CONFESIONES (Parte 1)



De nuevo el encuentro con Francisca le había dejado el cuerpo desasosegado y alma oprimida. Debería odiarla. Despreciarla por todo el daño que le había causado a lo largo de los años. El que aún continuaba haciéndole a él y a su familia. Debería, pensó con tristeza. Y sin embargo, no podía hacerlo.

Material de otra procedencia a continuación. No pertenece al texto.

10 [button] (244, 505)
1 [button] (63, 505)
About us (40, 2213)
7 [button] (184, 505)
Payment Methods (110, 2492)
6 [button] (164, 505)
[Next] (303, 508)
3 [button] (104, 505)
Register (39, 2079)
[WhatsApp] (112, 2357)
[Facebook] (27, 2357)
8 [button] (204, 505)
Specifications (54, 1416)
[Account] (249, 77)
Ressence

Se dirigió hasta la puerta de la taberna para echar el pestillo. Aquella noche le había pedido a su hija encargarse él de cerrar el negocio. Necesitaba tiempo para estar a solas, pero a la vez, manteniendo la mente ocupada para no tener que pensar en todas las desgracias que se habían encadenado una tras otra, y que habían colmado con creces todo el cupo de sinsabores que una persona podía soportar. Y si no fuera suficiente con todo esto, Francisca seguía empeñada en hundir el cuchillo en la herida que más le dolía.

Francisca…

Habiendo pasado ya unas horas desde su encuentro, solo podía recordar su rostro. Su voz… Y no las duras palabras que le había dedicado. Siempre era igual. Su amor por ella conseguía disipar los dardos hirientes que su rencor y su desprecio le lanzaban sin ningún pudor. Y mientras salía al exterior, con el único fin de llenar sus pulmones del aire cálido de la noche y apaciguar su ánimo, pensaba irónico en lo paradójica que resultaba su actitud.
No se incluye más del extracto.